Once identified the first two are perhaps easiest to deal with. Where people feel threatened and in fear of repercussion mediation is not the right vehicle. Similarly where an investigation or a management intervention is called for, some appropriate feedback to the organisation, within the limits of confidentiality, may be helpful.
The third, though less frequent, is hard to detect, pinpoint and address. Some characteristics may be: shifting ground; inconsistency; extreme emotions; lack of confidence; misplaced aggression.
Equally, all of these may be exhibited by people experiencing the impact of being ‘in conflict’ – working out the difference can be a challenge! The crunch question in these situations is “Does mediation provide the structure and security required to build confidence and calm strong reactions – or is this simply ‘not the right time’ and/or ‘not the right forum’?”
“What, sit in the same room as her – I would rather eat my own toenails”
Finally, that last point. We come across a range of responses in those we offer mediation to, from at best, a certain ‘wariness’, to, an ‘extreme adamant’ position; “What, sit in the same room as her – I would rather eat my own toenails”. Did you ever feel that just the mention of mediation is enough to ‘up the ante’ and dig that Position several notches deeper? – “Dispute? What dispute? I haven’t got a problem!”

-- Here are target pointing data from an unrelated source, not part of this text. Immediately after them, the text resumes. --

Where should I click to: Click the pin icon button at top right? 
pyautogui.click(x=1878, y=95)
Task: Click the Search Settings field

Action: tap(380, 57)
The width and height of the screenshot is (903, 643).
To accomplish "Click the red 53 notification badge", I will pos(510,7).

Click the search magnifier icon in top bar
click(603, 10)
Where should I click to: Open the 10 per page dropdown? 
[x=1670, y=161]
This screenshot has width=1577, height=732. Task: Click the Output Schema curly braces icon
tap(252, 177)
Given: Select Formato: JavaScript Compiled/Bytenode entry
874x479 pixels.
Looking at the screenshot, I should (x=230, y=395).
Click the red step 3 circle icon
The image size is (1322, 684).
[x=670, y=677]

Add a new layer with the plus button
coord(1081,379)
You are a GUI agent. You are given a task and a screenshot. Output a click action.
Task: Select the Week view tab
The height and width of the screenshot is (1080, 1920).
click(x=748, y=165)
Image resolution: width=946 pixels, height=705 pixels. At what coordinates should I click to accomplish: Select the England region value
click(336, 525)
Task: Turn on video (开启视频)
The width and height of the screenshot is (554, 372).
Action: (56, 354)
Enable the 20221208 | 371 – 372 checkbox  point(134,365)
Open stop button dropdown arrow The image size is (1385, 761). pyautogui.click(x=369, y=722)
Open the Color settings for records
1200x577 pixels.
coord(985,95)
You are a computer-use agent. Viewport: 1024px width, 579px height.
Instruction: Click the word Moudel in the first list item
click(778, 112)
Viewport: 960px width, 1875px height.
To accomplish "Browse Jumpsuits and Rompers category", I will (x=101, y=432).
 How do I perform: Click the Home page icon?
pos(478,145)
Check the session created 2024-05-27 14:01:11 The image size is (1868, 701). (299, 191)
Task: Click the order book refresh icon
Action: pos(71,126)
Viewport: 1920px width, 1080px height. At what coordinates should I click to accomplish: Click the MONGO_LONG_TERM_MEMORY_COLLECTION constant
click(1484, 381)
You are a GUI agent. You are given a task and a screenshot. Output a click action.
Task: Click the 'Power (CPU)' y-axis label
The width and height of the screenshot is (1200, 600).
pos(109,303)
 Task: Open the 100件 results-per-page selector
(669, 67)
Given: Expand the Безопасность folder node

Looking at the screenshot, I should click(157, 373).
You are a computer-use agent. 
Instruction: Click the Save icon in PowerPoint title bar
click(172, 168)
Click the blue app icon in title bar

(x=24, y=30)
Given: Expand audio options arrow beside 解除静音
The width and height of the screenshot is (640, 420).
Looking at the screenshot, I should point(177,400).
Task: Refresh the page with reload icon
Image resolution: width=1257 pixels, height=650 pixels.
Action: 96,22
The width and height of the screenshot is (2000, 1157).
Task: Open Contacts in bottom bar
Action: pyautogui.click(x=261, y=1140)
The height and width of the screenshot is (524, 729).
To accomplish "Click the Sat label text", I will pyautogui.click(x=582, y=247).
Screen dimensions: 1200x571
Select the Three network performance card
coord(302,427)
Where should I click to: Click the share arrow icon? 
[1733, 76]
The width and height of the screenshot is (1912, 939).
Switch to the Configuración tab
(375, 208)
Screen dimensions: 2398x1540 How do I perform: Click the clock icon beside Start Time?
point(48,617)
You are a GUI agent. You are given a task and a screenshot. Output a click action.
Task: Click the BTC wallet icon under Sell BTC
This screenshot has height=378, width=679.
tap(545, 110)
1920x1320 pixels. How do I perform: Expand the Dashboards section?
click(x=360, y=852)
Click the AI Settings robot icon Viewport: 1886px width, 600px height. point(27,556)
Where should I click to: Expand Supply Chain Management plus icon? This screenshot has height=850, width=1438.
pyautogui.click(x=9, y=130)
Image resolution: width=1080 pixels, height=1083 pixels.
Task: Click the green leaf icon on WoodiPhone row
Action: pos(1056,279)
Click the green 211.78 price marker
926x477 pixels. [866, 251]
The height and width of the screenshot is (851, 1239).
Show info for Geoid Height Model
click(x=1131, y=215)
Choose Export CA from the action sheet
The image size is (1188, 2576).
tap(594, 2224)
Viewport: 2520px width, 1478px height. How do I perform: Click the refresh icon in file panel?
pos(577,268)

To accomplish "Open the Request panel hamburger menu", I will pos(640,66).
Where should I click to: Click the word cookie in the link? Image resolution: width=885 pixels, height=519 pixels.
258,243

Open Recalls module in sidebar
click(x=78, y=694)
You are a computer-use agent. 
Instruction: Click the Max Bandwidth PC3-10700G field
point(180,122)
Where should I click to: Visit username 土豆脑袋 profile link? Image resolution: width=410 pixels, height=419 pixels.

And yet – how many of us let it drop there without spending some considerable time using our powers of influence and persuasion to enlighten potential participants as to the benefits of mediation. Why do we do that? I guess as someone who has been through many painful mediations and emerged safely out of the other side (albeit as the neutral third party!), it is impossible not to see those benefits at first hand. From, at the least, a resigned “Ok, I can live with this”, maybe even “Actually, it’s achieved more than I thought it would” to, at best, an emotional moment of recognition and apology, and a renewed commitment to working together again.
So the dilemma is – how far do we push?
When does ‘influence’ become ‘persuasion’? And how far does it matter? As mediators we create an opportunity without which a door remains unopened. For many who get as far as mediation there is a path through the door that offers a far more effective way to settle differences. As a mediator, I want to be able to continue to offer that.